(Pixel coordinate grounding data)

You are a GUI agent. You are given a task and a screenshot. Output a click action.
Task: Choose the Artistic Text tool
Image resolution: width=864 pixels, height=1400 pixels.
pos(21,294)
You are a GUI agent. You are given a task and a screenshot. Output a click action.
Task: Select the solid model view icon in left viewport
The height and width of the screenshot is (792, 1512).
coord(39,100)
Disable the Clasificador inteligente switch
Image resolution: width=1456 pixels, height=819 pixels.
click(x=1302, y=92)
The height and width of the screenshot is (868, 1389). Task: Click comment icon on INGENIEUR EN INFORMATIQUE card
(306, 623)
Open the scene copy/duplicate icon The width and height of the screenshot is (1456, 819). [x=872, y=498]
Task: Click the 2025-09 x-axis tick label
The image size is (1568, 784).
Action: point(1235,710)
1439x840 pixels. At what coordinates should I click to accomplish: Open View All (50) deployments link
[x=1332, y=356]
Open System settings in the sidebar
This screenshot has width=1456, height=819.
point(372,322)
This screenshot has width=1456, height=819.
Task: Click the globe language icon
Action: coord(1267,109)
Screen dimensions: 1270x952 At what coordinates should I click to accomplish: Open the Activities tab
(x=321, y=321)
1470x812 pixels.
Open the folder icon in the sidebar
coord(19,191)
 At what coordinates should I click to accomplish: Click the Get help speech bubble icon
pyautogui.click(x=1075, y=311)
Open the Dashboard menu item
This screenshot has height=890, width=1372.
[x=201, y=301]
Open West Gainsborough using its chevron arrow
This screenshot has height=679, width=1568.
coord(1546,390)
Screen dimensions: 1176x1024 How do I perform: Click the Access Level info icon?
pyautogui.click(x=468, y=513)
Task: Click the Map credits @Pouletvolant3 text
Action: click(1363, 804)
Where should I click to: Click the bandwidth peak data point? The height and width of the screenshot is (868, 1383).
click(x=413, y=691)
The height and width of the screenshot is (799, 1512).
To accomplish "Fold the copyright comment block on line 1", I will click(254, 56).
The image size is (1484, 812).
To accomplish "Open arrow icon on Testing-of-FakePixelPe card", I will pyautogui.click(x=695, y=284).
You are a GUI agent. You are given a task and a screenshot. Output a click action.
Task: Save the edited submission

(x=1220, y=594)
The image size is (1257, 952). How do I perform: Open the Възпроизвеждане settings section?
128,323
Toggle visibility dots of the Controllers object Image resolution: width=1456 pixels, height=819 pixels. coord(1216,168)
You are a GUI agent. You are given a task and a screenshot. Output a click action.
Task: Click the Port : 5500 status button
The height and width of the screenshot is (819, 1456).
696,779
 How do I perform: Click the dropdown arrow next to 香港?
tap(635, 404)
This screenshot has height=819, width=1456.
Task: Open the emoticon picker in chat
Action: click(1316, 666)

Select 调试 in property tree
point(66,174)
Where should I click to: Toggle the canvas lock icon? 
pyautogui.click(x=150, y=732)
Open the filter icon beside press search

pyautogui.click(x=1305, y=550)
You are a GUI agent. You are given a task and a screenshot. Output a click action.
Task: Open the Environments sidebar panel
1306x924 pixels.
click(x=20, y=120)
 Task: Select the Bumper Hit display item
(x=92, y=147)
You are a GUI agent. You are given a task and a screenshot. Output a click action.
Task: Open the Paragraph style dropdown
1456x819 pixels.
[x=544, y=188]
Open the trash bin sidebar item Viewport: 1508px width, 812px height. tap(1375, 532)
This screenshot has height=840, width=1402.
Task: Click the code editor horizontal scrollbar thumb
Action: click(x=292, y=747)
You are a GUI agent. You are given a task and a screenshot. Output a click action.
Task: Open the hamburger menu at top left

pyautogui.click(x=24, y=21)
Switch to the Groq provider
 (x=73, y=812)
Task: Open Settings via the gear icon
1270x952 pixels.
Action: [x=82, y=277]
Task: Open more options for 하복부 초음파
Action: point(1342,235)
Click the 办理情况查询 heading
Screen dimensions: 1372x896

**What is required:** Only an exact retyping of the full data will do.

**Your response:**
You are a GUI agent. You are given a task and a screenshot. Output a click action.
Task: Choose the Artistic Text tool
Image resolution: width=864 pixels, height=1400 pixels.
pos(21,294)
You are a GUI agent. You are given a task and a screenshot. Output a click action.
Task: Select the solid model view icon in left viewport
The height and width of the screenshot is (792, 1512).
coord(39,100)
Disable the Clasificador inteligente switch
Image resolution: width=1456 pixels, height=819 pixels.
click(x=1302, y=92)
The height and width of the screenshot is (868, 1389). Task: Click comment icon on INGENIEUR EN INFORMATIQUE card
(306, 623)
Open the scene copy/duplicate icon The width and height of the screenshot is (1456, 819). [x=872, y=498]
Task: Click the 2025-09 x-axis tick label
The image size is (1568, 784).
Action: point(1235,710)
1439x840 pixels. At what coordinates should I click to accomplish: Open View All (50) deployments link
[x=1332, y=356]
Open System settings in the sidebar
This screenshot has width=1456, height=819.
point(372,322)
This screenshot has width=1456, height=819.
Task: Click the globe language icon
Action: coord(1267,109)
Screen dimensions: 1270x952 At what coordinates should I click to accomplish: Open the Activities tab
(x=321, y=321)
1470x812 pixels.
Open the folder icon in the sidebar
coord(19,191)
 At what coordinates should I click to accomplish: Click the Get help speech bubble icon
pyautogui.click(x=1075, y=311)
Open the Dashboard menu item
This screenshot has height=890, width=1372.
[x=201, y=301]
Open West Gainsborough using its chevron arrow
This screenshot has height=679, width=1568.
coord(1546,390)
Screen dimensions: 1176x1024 How do I perform: Click the Access Level info icon?
pyautogui.click(x=468, y=513)
Task: Click the Map credits @Pouletvolant3 text
Action: click(1363, 804)
Where should I click to: Click the bandwidth peak data point? The height and width of the screenshot is (868, 1383).
click(x=413, y=691)
The height and width of the screenshot is (799, 1512).
To accomplish "Fold the copyright comment block on line 1", I will click(254, 56).
The image size is (1484, 812).
To accomplish "Open arrow icon on Testing-of-FakePixelPe card", I will pyautogui.click(x=695, y=284).
You are a GUI agent. You are given a task and a screenshot. Output a click action.
Task: Save the edited submission

(x=1220, y=594)
The image size is (1257, 952). How do I perform: Open the Възпроизвеждане settings section?
128,323
Toggle visibility dots of the Controllers object Image resolution: width=1456 pixels, height=819 pixels. coord(1216,168)
You are a GUI agent. You are given a task and a screenshot. Output a click action.
Task: Click the Port : 5500 status button
The height and width of the screenshot is (819, 1456).
696,779
 How do I perform: Click the dropdown arrow next to 香港?
tap(635, 404)
This screenshot has height=819, width=1456.
Task: Open the emoticon picker in chat
Action: click(1316, 666)

Select 调试 in property tree
point(66,174)
Where should I click to: Toggle the canvas lock icon? 
pyautogui.click(x=150, y=732)
Open the filter icon beside press search

pyautogui.click(x=1305, y=550)
You are a GUI agent. You are given a task and a screenshot. Output a click action.
Task: Open the Environments sidebar panel
1306x924 pixels.
click(x=20, y=120)
 Task: Select the Bumper Hit display item
(x=92, y=147)
You are a GUI agent. You are given a task and a screenshot. Output a click action.
Task: Open the Paragraph style dropdown
1456x819 pixels.
[x=544, y=188]
Open the trash bin sidebar item Viewport: 1508px width, 812px height. tap(1375, 532)
This screenshot has height=840, width=1402.
Task: Click the code editor horizontal scrollbar thumb
Action: click(x=292, y=747)
You are a GUI agent. You are given a task and a screenshot. Output a click action.
Task: Open the hamburger menu at top left

pyautogui.click(x=24, y=21)
Switch to the Groq provider
 (x=73, y=812)
Task: Open Settings via the gear icon
1270x952 pixels.
Action: [x=82, y=277]
Task: Open more options for 하복부 초음파
Action: point(1342,235)
Click the 办理情况查询 heading
Screen dimensions: 1372x896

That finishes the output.